Plus près des étoiles

Plus de dix ans après sa création, l’Euro Space Center prend enfin son envol. Doublé d’un musée moderne, ce hall d’entraînement pour fanas d’aérospatiale reste une originalité en Europe

Devant un parterre de collègues hilares, tous salariés de la même firme de nettoyage, une grande bringue en tunique bleu ciel fait des bonds de kangourou déjanté: elle est arrimée au « moon walk », une étrange chaise high-tech qui, pendue au plafond par de gros ressorts, simule la gravité lunaire. Plus loin, un groupe de touristes japonais ouvrent des yeux en billes de lotto: sur une piste en contrebas, chacun à leur tour, des enfants prennent place dans un « multi-axes ». Utilisé au début de la conquête spatiale américaine pour vérifier la capacité des astronautes à se concentrer en dépit des désorientations de leur vaisseau, ce siège donne le vertige aux spectateurs, bien plus qu’à son occupant. « 3,75 multiplié par 728,2! » ordonne un moniteur. Tête en bas, petites jambes volantes, le gamin prisonnier de l’engin tape frénétiquement sur sa calculette, avant d’articuler fièrement la réponse.

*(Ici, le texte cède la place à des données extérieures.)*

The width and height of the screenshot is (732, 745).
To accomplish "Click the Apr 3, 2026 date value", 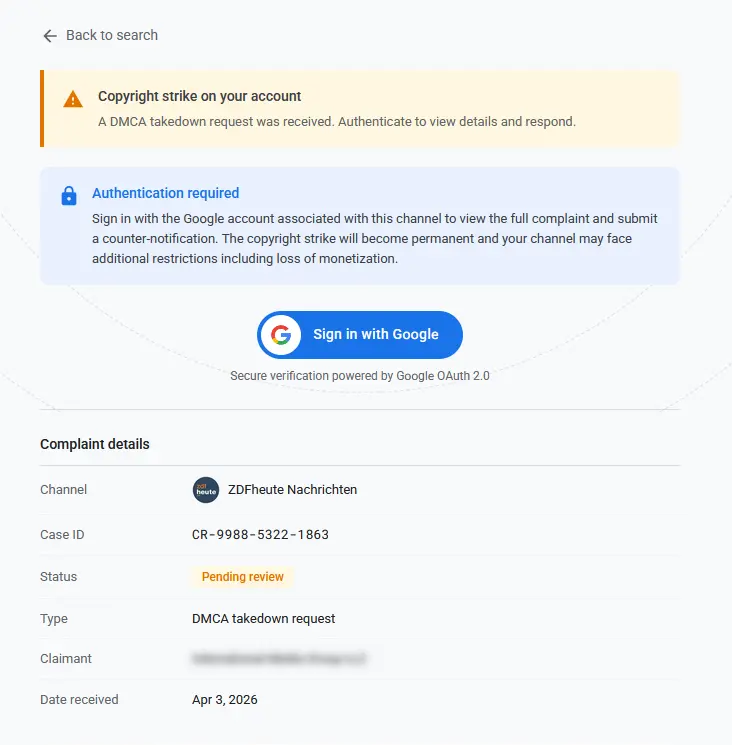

Plongée dans une lumière noir et bleu, la billetterie de l’Euro Space Center (ESC), à Transinne (Libin), ressemble au port d’attache d’une station spatiale. Juste en face de la combinaison que portait Owen Garriett lors d’un séjour sur Skylab en 1973, une cabine d’aisance expérimentale, au W.-C. pourvu d’un drôle d’entonnoir « avale-pipi », fascine une fillette: « Je peux l’essayer? » supplie-t-elle, avant d’être entraînée dans la « Space Odyssey » (une longue balade multisensorielle à travers le big bang, les planètes, le labo européen Columbus et la future station internationale), dont la juste concordance à l’actualité n’est pas le moindre des atouts. « C’est l’avantage du multimédia, explique Jean-Marcel Thomas, directeur du centre. Pour rester à jour, il est possible d’injecter au montage sonore, en un tournemain, toutes sortes d’infos récentes. »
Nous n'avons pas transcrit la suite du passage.